PROBLEM STATEMENT:
In the data below, give the number of lines that contain the word "agent". Nothing else is needed.

*** DATA SHOWN ***

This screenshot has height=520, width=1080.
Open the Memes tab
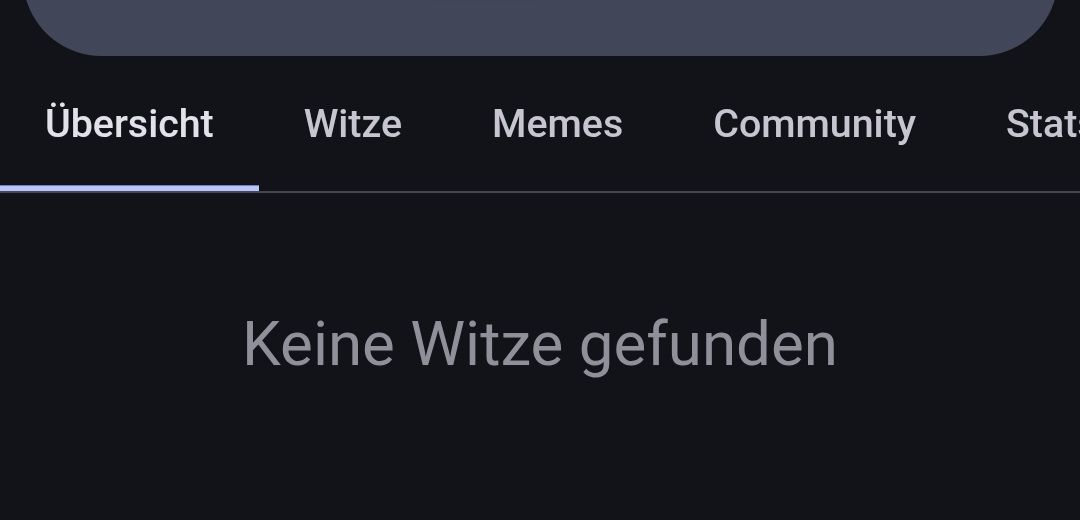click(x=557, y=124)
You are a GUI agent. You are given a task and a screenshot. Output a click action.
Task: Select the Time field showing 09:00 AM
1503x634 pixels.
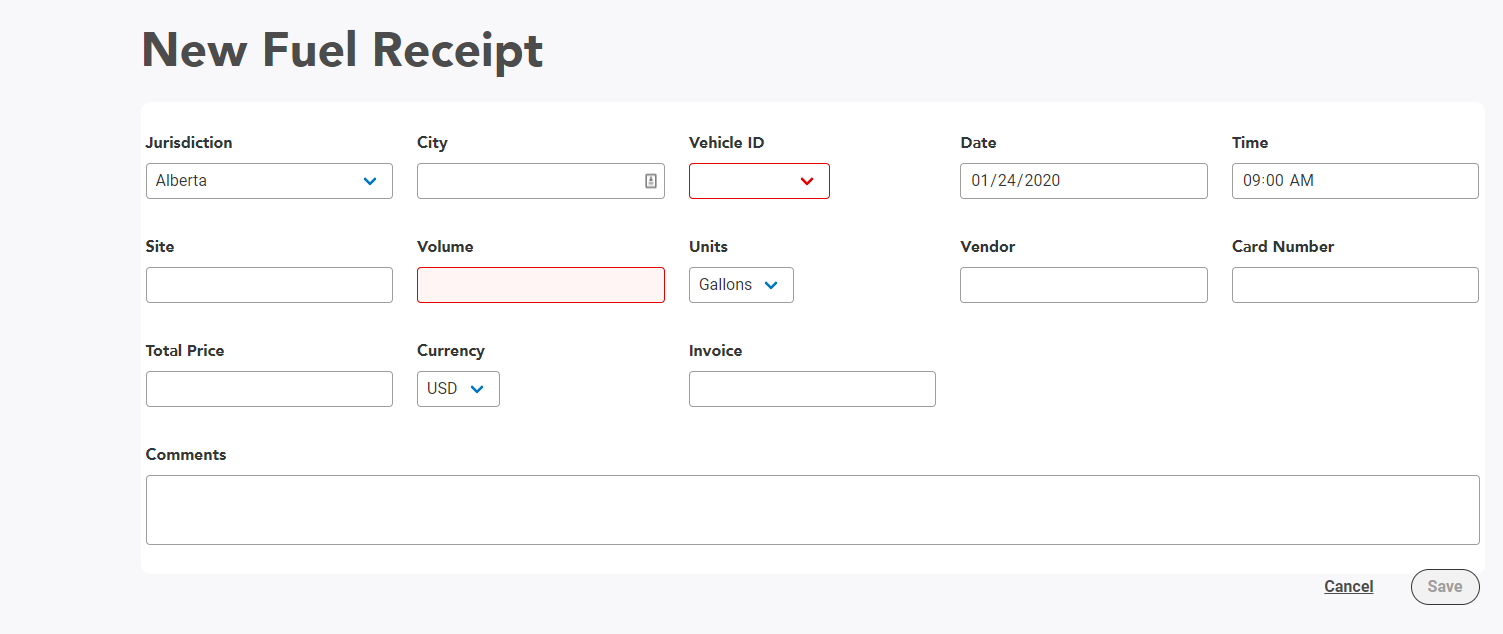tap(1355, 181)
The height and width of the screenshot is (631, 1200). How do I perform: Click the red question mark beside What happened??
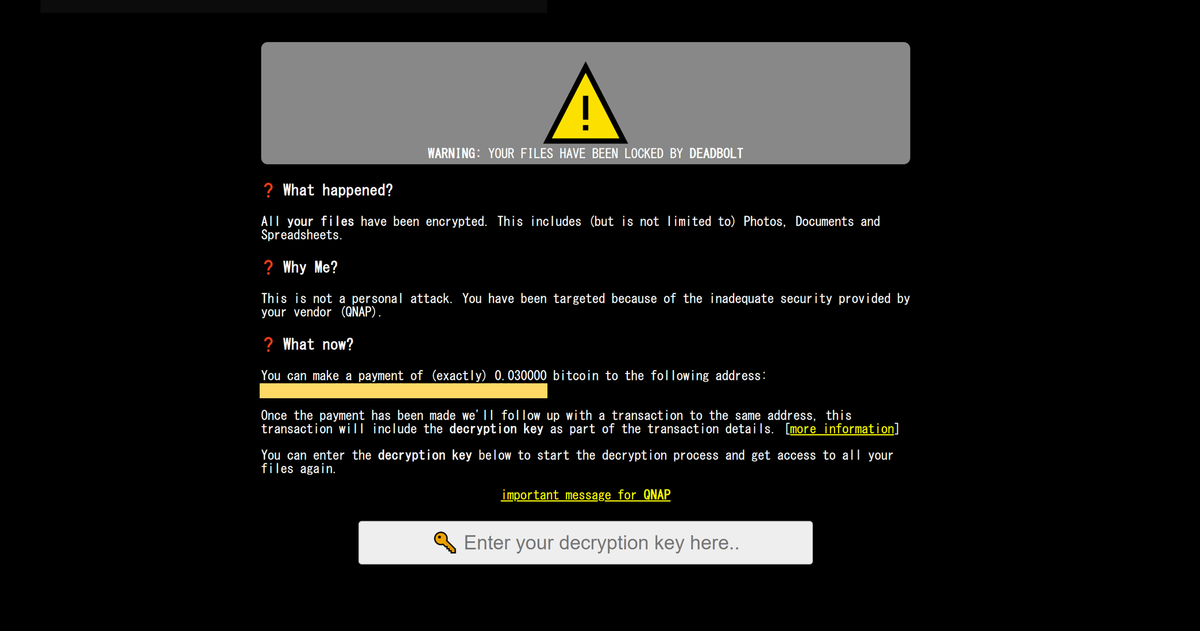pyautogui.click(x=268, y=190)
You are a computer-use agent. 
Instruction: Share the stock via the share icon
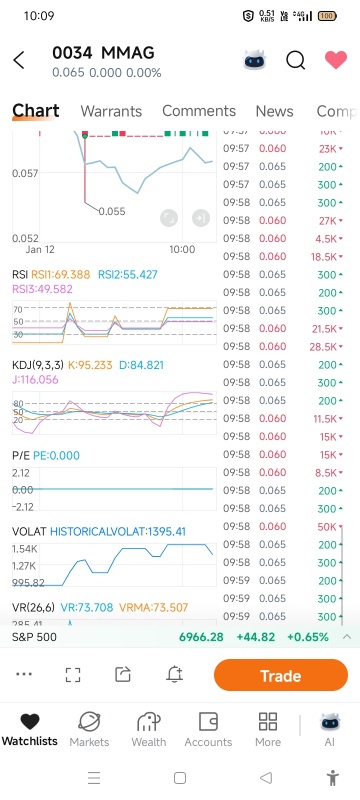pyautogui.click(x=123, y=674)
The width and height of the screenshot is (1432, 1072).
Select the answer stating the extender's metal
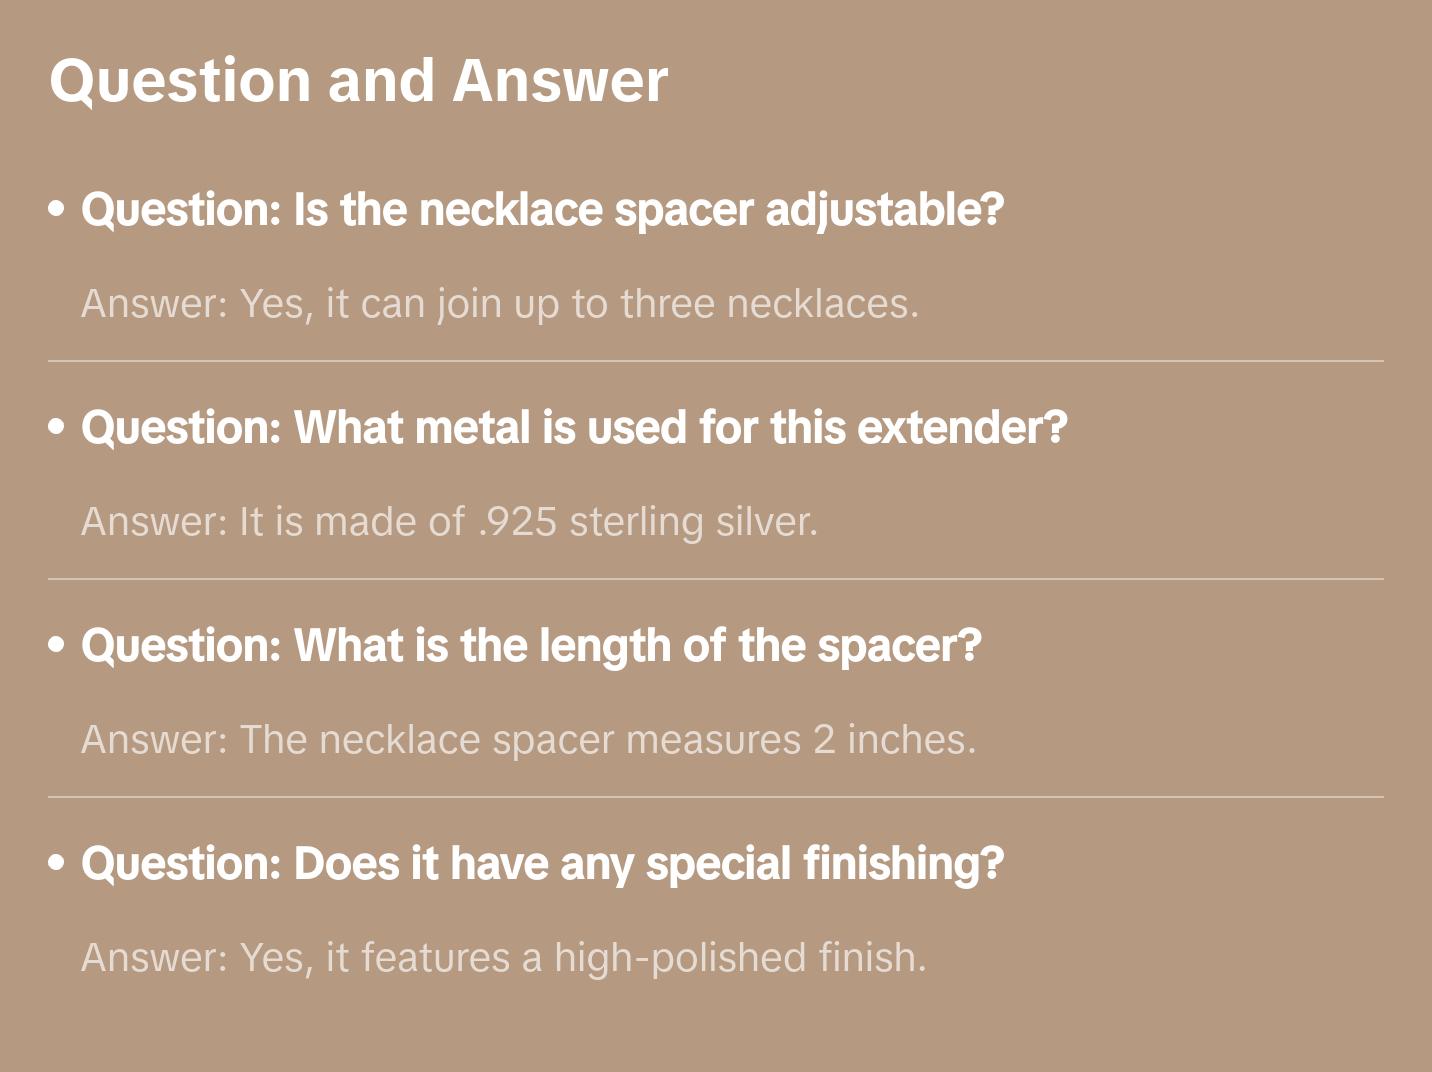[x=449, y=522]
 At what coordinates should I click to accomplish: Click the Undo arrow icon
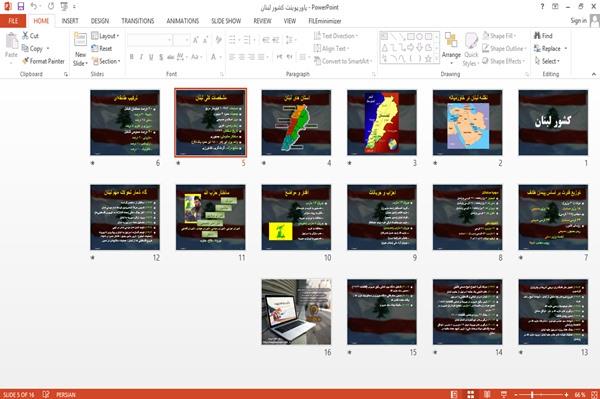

*** End of DATA SHOWN ***

ANSWER BOX:
2